Query letters can reveal more than the average book jacket copy does. This is too vague for even that use. Get your ideas into the query so an editor can see what your story is about.

Julie Weathers said...

As usual, EE hit the nail on the head.

We have to care about the MC. You threw in a lot of very vague and fairly cliche phrases instead of specifics.

John thinks he's moving on to a wonderful new life. Then he receives a mysterious message from nefarious beings who are going to destroy everything he believed about himself and his world. He seeks help from a detective before it's too late and his world comes crashing down around him. Also, the world ends.

You probably have a really exciting story, but you've buried it in mists. Give us a reason to root for the MC or at least care about him.

Writing query letters isn't easy, but that's why we have EE, Query Shark etc. I wish you well with this and look forward to seeing revisions. My synopsis took seven revisions and lots of feedback before I finally got it somewhat right.

Julie

IMHO said...

It's the difference between:

"Marry me. I'll financially support you as long as you agree to one simple contingency."

Vs.

"Marry me. I'll buy you a beachfront house in Malibu and pay off all your overdue credit cards, just promise -- never ask what happened to my first wife. And never go into the basement."



AlaskaRavenclaw said...

Yeah. A query should not be like a book jacket. I've seen more than one blog in which the unpublished assure the unpublished that the work put into writing a query is worth it, because the query can later be re-used as a jacket blurb.

This. Is. Not. True.

khazarkhum said...

To get the attention of an overworked, underpaid NYC detective, you have to bring forward something concrete. As in, "I got a letter on my car, notes on my door, and emails from this guy threatening to kill me for witnessing a murder." I'm sure that the book doies have these details. But you need to share with your agent.

Your agent or editor is not going to steal your idea. It just won't happen. I know that we all worry about it. And it happens in Hollywood, which is so vicious it makes a T rex food fight look tame.

If you want to have a chance at all, you've got to lay the meat of the story out for an agent/editor to study.

SB said...

I've seen something about that too, AR. I wonder how often it really happens. (Personally, I frequently find that book jacket blurbs are too vague to entice me, even for books I read for other reasons and end up really liking.)

AlaskaRavenclaw. said...

SB, my rough estimate is exactly never.

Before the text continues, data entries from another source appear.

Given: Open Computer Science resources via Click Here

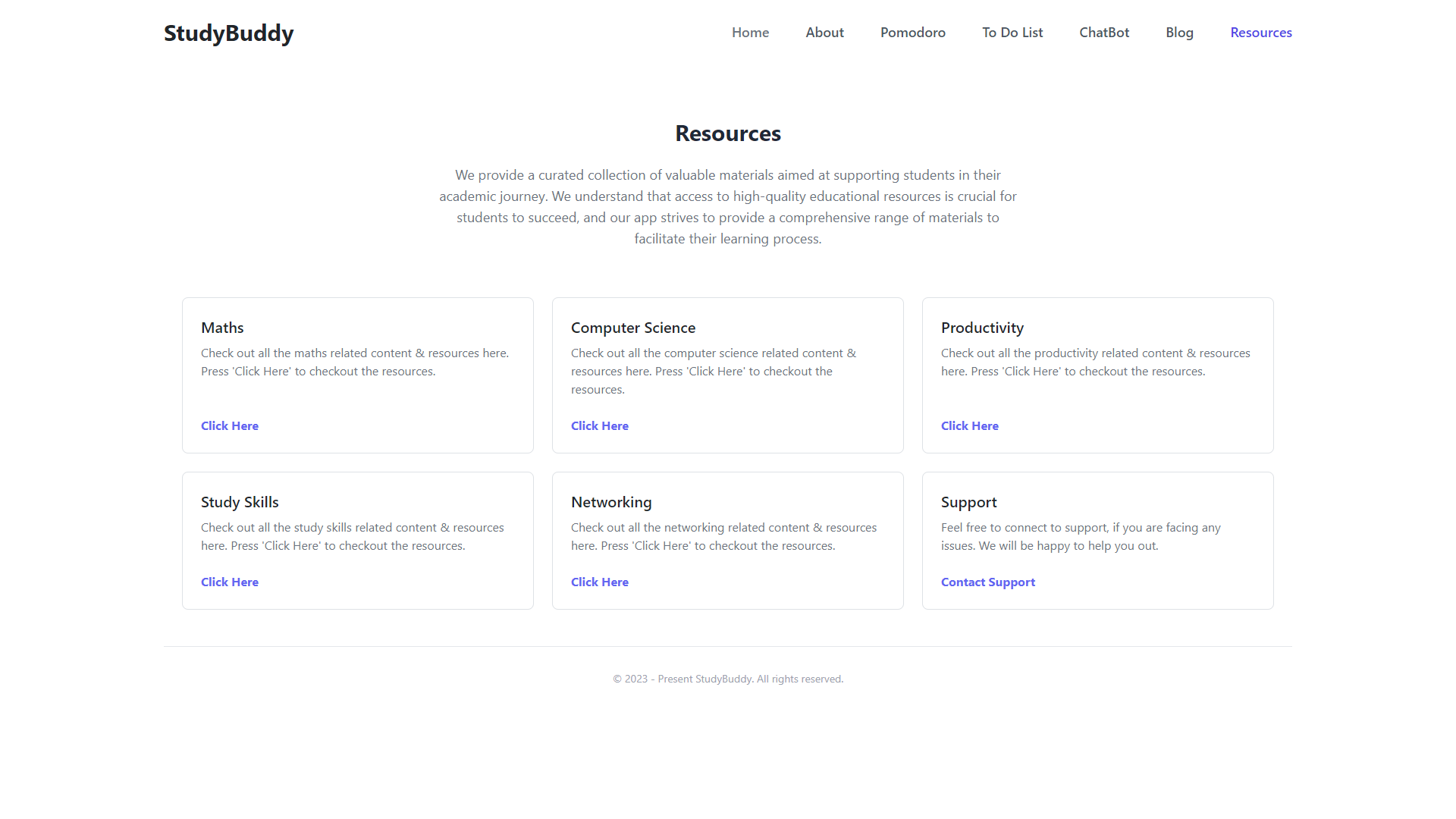Looking at the screenshot, I should [x=599, y=426].
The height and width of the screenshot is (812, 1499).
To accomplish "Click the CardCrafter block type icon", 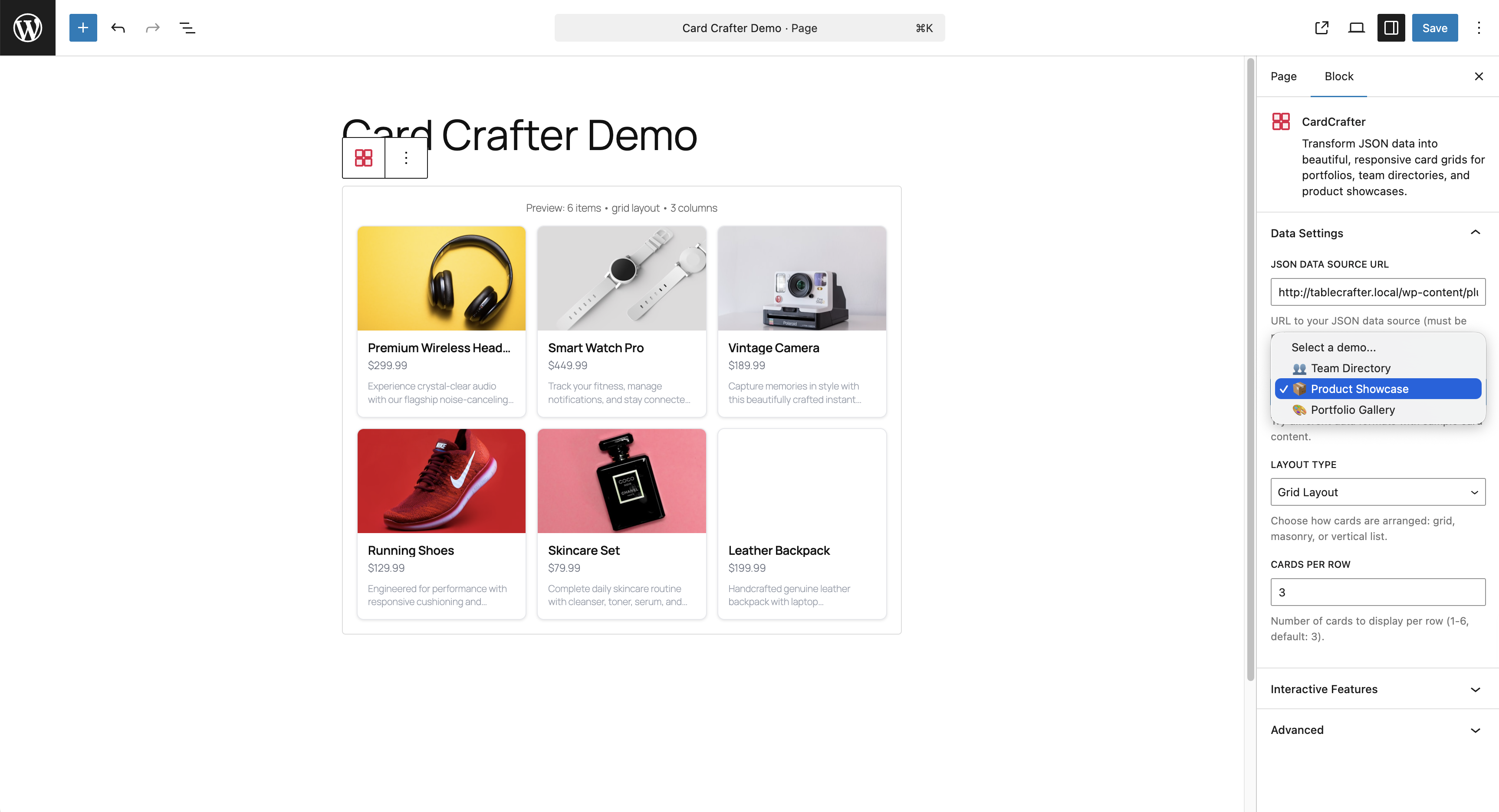I will [x=364, y=157].
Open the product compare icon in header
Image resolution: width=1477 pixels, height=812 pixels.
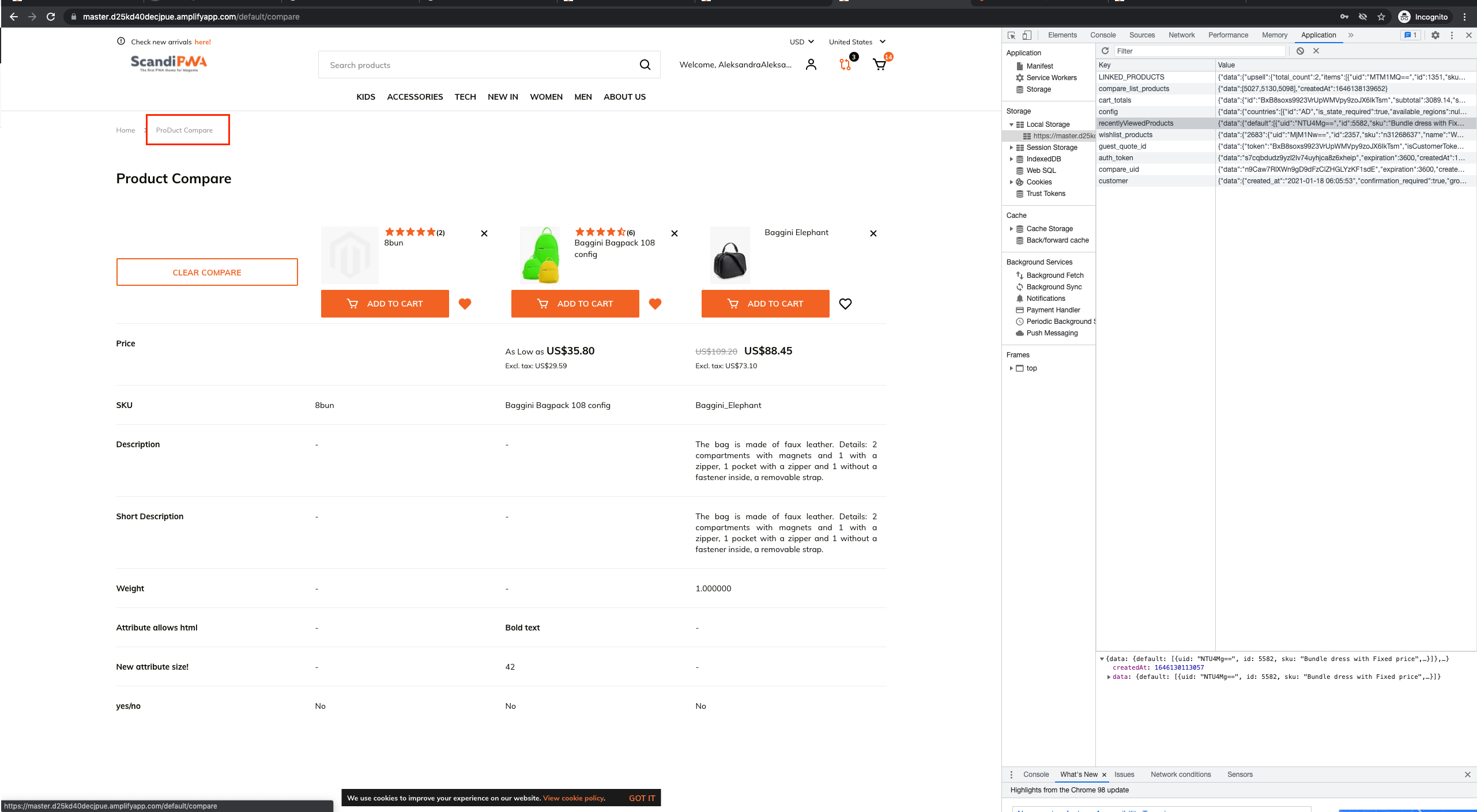click(x=845, y=65)
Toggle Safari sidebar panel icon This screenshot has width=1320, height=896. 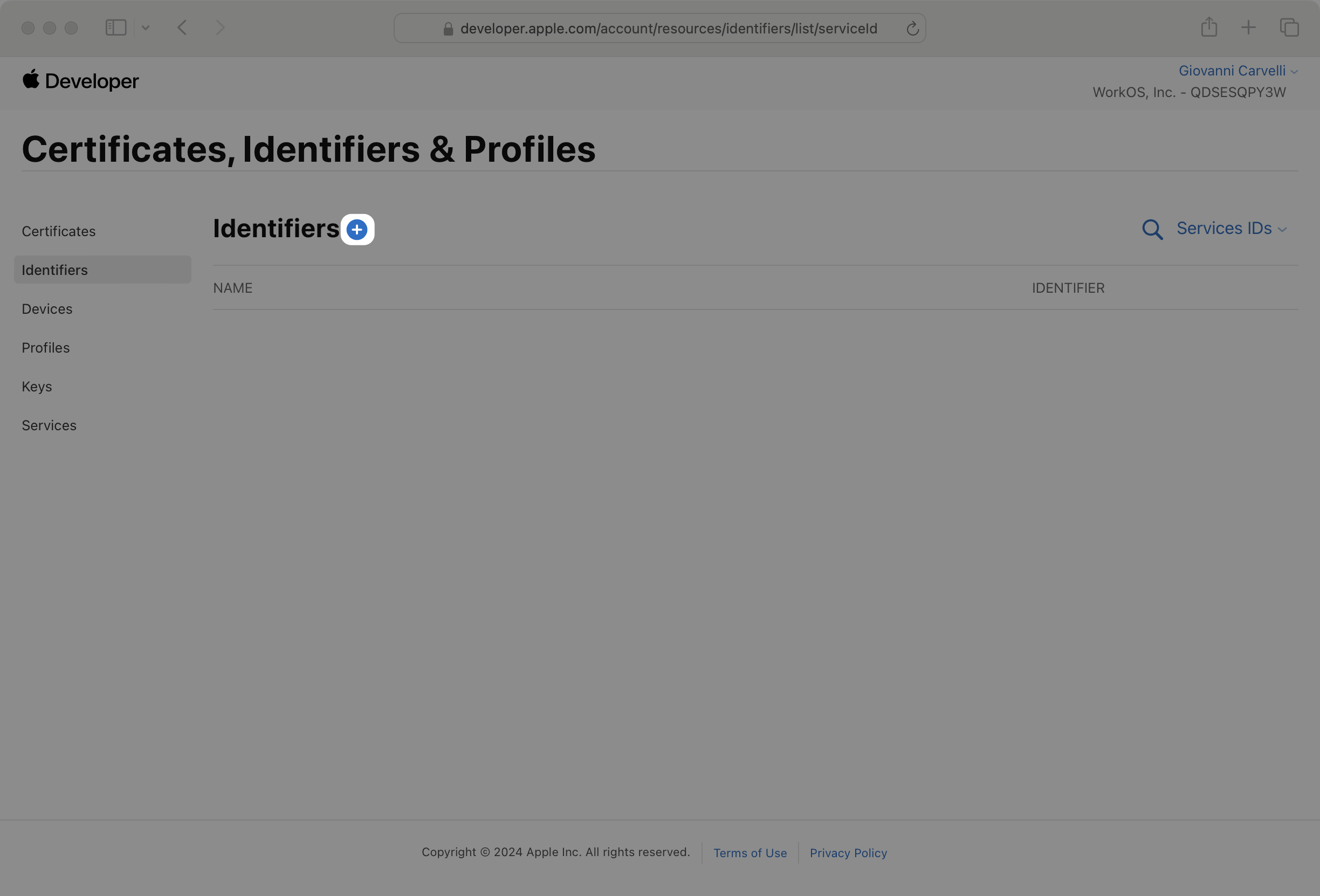point(116,27)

Usually the editor writes the jacket copy. Sometimes marketing or publicity tweaks it. The author may or may not be shown it. On my 7th book I was actually allowed to rewrite part of the jacket copy but I think this is quite rare.

It's a good example though of the plethora of "facts" that make the rounds on writing sites. Victoria Strauss over on Writer Beware says beginners should stay away from the internet when learning about publishing and for the most part she is right.

SB said...

Hm, interesting. It's difficult because if someone doesn't do their homework at all (like checking out sites on how to write query letters, or even that the process is that one writes query letters), they're likely to not get taken seriously at all. But even with that, there's wildly conflicting information, depending on where you look. I've seen beginning writers proudly share their query letters full of all kinds of things that agents say not to do in query letters, and I kind of cringed. But someone told them to do it that way. It's like all those books on writing by people who don't have any actual published books.

AlaskaRavenclaw. said...

Right. It took me a couple years to stop reading those books. And at least there you have a (presumably) legit author bio to go on. Online we mostly have to go by whether someone *sounds* like they know what they're talking about. And for neophytes that's difficult.

It's the great problem with the democratization of information.

Sometimes I want to write a book called THINGS THAT ARE ONLY TRUE ONLINE.